Umberto Maria Giardini Forma mentis
2019 - Ala Bianca / Warner
Si respira d’altronde tra questi versi il profumo e sapore intenso soprattutto di ricordi che si fanno carnivori: l’abbraccio in cui/a cui abbandonarsi si fa artiglio, le braccia amate diventano “maligne e cattive d’avorio”, agli “occhi bianchi da adorare come neve” si contrappone un “come vedevano male i poveri occhi miei”. Gli anni spesi diventano spreco, inganni e bugie si moltiplicano e non restano che preghiere estreme e funeree, in cui la sensualità estenuata sa più di morte che di vita (“bruciati con me” in Pleiadi in un cielo perfetto, “entra in me fermati nel cuore / bagnati nel sangue mio” nella title-track): “Come riduci la vita natura cattiva”, canta UMG in Materia nera. Se nella traccia di apertura, La tua conchiglia, si parla di chi ti permette di “vedere i colori dell’arcobaleno”, nella lunga Forma mentis, canzone di chiusura, non resta che la “fredda pioggia del nord” e un “sole nero”.
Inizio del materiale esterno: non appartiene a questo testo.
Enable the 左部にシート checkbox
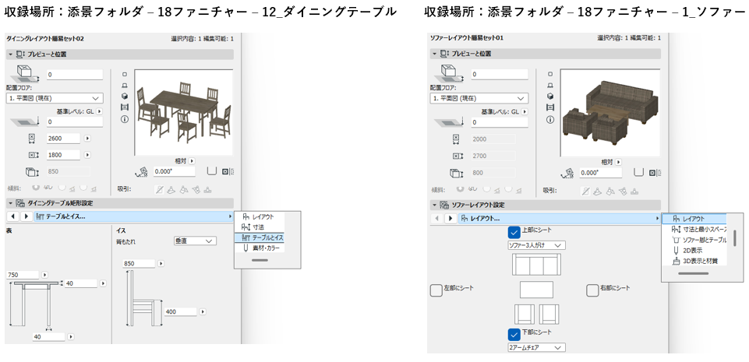The image size is (749, 362). click(436, 290)
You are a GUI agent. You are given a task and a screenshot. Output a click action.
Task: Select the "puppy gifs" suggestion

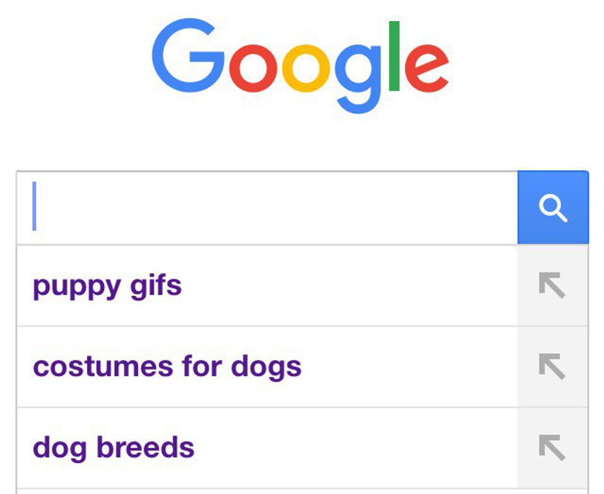[107, 286]
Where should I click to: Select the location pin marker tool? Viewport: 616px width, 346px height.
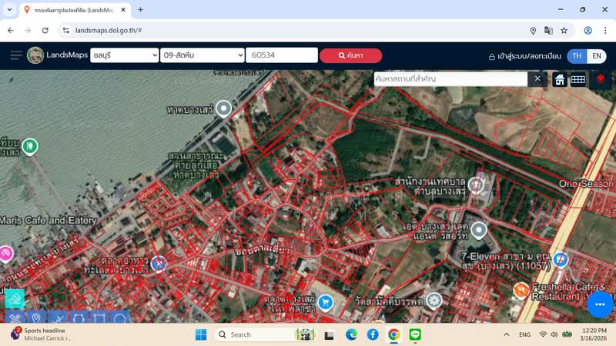(35, 318)
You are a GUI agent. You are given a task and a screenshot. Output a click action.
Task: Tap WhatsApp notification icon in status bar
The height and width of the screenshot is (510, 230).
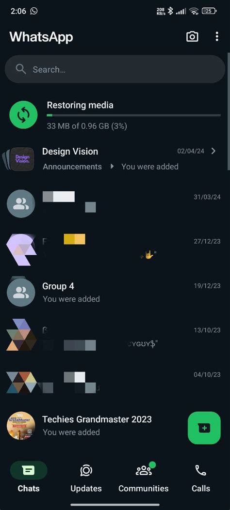(34, 11)
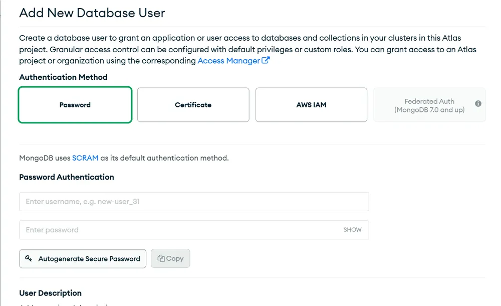Click the User Description heading

[50, 293]
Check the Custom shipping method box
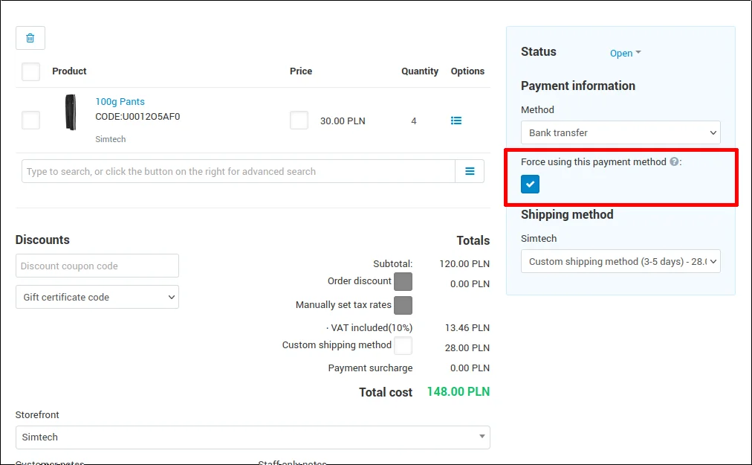 click(403, 346)

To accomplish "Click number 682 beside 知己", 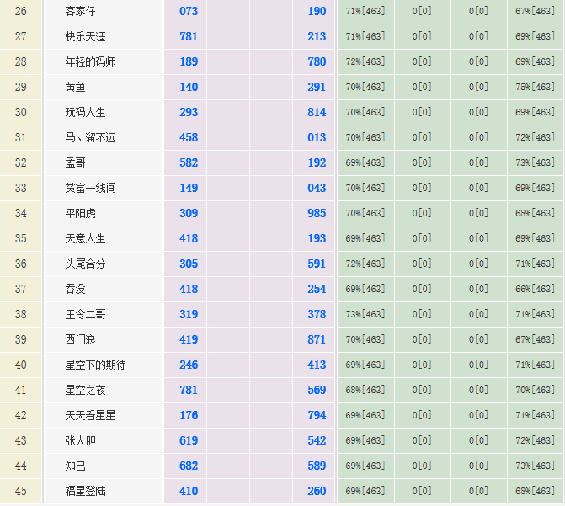I will coord(189,466).
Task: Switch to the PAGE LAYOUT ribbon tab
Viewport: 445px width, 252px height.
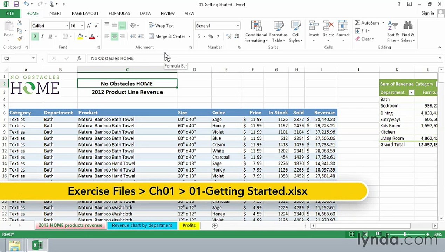Action: coord(85,13)
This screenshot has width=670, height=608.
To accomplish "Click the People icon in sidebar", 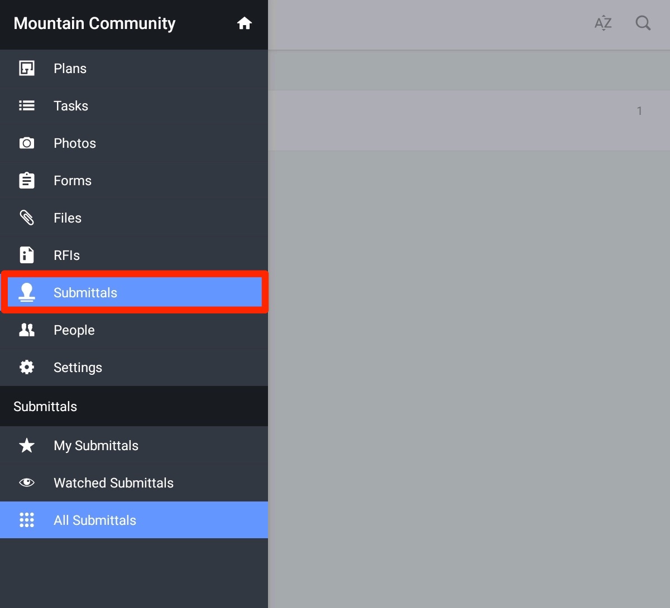I will tap(27, 330).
L’immagine della “bocca innocente che piange e ha fame” incarna un dolore sfibrante e un vuoto pallido, livido, angoscioso; eppure tra le parole e al di là delle parole sembra scorrere un magma caldo di vita, una linfa sotterranea, una materia incandescente, una lava di carne, odori e amplessi caldi e ciechi, che nessun ghiaccio può spegnere, ma che coverà la vita in segreto pure dietro e sotto le apparenze di decadenza e morte. E la musica di Giardini d’altronde pulsa di vita sia quando è animata da un ardore in qualche modo sognante, sia quando trascina come un fiume lento e inesorabile, lattiginoso e malinconico; spande bagliori vitali quando le chitarre elettriche guizzano infette e oscure, viscerali e travolgenti, appaiono tese e pericolose come fili elettrici, fluide e magnetiche, o spandono tocchi languidi, oppure quando i bassi si fanno spirale vertiginosa. Pulsa di vita tra incanti irreali di archi (scritti e diretti dal maestro Carlo Carcano in Tenebra), nel tenue chiarore dolceamaro di alcune chitarre acustiche, nel calore ambiguo del pianoforte di Irene Cavazzoni Pederzini in Pronuncia il mio nome, nel ringhiare psichedelico della chitarra di Adriano Viterbini, scandita dalla batteria di Emanuele Alosi (già con Giardini nel supergruppo Stella Maris), nella conclusiva Forma mentis. D’altronde il fuoco divora e splende, uccide e regala l’abbraccio dolce e mortifero della luce.